E se è vero che così ci si perda una fetta di mondo io rivendico con orgoglio il diritto di fare a meno di ciò che non mi interessa
Vi rendete conto di come possa una cosa così facile come il non voler ascoltare una canzone diventare d’un tratto così difficile? Beh è quello che accade ogni estate, da me ribattezzata come quel periodo di tre mesi durante il quale un gruppo di massoni mezzi-avvoltoi-mezzi-alieni si siede ad un tavolo e decide dove devono andare i soldi dei mezzi-uomini-mezzi-polli (sì, questa è la spiegazione più logica che sono riuscito a darmi del fenomeno). Ogni maledetta estate ci rifilano un Waka Waka, un Pa Pa l’Americano, un Pulcino Pio o qualcosa di simile. Ma queste canzoni, poi, piacciono davvero a qualcuno? Non me ne vogliate per la battuta politica ma questa cosa mi ricorda il mistero di Berlusconi: ogni volta, a parlare con la gente, pare che nessuno l’abbia votato, ma poi i voti li prende sempre.
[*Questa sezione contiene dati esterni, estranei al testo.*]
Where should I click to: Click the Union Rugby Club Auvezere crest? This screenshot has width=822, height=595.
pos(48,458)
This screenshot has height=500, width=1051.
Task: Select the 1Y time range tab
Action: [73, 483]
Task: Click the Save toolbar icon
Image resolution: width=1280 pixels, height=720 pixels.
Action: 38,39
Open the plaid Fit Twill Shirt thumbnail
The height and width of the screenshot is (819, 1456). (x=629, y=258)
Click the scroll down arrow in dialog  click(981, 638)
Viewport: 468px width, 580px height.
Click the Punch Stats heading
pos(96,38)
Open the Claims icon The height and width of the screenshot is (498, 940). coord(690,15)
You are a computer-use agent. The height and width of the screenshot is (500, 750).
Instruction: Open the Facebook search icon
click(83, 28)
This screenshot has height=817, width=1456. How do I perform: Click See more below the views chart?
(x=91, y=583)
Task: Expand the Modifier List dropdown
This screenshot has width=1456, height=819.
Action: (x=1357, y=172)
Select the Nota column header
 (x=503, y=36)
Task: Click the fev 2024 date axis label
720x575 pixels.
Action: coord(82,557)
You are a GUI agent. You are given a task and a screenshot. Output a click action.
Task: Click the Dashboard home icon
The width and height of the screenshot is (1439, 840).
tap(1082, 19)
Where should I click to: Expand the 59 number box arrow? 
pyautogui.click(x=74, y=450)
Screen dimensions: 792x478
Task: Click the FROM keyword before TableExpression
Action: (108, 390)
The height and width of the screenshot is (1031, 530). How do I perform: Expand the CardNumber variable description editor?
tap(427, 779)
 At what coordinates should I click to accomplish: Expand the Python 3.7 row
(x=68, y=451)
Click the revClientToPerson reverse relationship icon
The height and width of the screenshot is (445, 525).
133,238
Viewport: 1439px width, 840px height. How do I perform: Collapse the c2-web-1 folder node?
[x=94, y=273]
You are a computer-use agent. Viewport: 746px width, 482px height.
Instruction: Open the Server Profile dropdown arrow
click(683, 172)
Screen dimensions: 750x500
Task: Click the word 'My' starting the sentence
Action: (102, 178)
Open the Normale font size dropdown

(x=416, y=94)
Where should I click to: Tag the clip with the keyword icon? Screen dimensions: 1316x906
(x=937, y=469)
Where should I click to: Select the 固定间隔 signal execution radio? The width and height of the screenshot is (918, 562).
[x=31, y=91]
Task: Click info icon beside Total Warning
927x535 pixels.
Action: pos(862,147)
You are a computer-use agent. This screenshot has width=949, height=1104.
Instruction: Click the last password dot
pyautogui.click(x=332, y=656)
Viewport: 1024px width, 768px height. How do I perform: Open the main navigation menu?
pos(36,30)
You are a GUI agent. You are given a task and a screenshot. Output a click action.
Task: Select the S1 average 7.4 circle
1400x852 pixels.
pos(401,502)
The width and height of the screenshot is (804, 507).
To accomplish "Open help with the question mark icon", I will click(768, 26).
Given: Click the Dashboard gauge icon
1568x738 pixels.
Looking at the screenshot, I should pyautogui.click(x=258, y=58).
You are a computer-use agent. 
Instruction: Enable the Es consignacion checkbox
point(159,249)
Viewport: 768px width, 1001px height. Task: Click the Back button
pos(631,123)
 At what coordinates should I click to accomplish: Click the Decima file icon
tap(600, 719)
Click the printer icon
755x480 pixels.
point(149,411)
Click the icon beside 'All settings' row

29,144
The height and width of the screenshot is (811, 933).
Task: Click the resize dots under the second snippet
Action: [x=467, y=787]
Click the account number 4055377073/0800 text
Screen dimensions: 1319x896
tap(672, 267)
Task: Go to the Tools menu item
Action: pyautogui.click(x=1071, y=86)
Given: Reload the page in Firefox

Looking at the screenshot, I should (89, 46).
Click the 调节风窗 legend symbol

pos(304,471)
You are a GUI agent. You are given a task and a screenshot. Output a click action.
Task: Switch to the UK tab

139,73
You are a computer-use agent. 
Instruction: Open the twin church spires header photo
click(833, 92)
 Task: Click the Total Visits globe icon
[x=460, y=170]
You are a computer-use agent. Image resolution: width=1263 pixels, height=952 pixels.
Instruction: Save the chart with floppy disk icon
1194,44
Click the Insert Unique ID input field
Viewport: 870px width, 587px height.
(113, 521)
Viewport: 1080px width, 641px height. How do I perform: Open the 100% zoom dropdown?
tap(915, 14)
A differenza sua però – del signor B. – queste canzoni si sciolgono inesorabilmente sotto l’ultimo sole estivo, lasciando… lasciando niente. È questa la cosa che più mi da rabbia. Come può una canzone avere la data di scadenza? Un bel pezzo è bello sempre, magari nel tempo lo ascolti di meno ma non lo dimentichi. Una canzone che non è fatta per durare è fatta per un solo motivo, per i soldi, e una canzone fatta esclusivamente per arricchirsi non merita neanche di essere chiamata canzone, non ha alcun valore artistico. Ma come ogni volta in cui mi trovo a lamentarmi del “sistema”, mi trovo ad ammettere dolorosamente che quel sistema non esisterebbe se solo le persone non lo volessero, se non saltellassero al ritmo di ogni nota che gli viene imboccata con la forza, se solo capissero che tutto questo cantare e saltare non è che rumore creato ad hoc per coprire il suono sottile della solitudine nei loro cuori. E allora mi rendo conto che anche noi siamo un po’ mezzi-uomini e mezzi-qualcos’altro. Qualcosa che non è niente di buono.
Ma intanto un po’ mi sento di esultare, del resto un’estate è passata, e quella brutta canzone io non la ascolterò mai.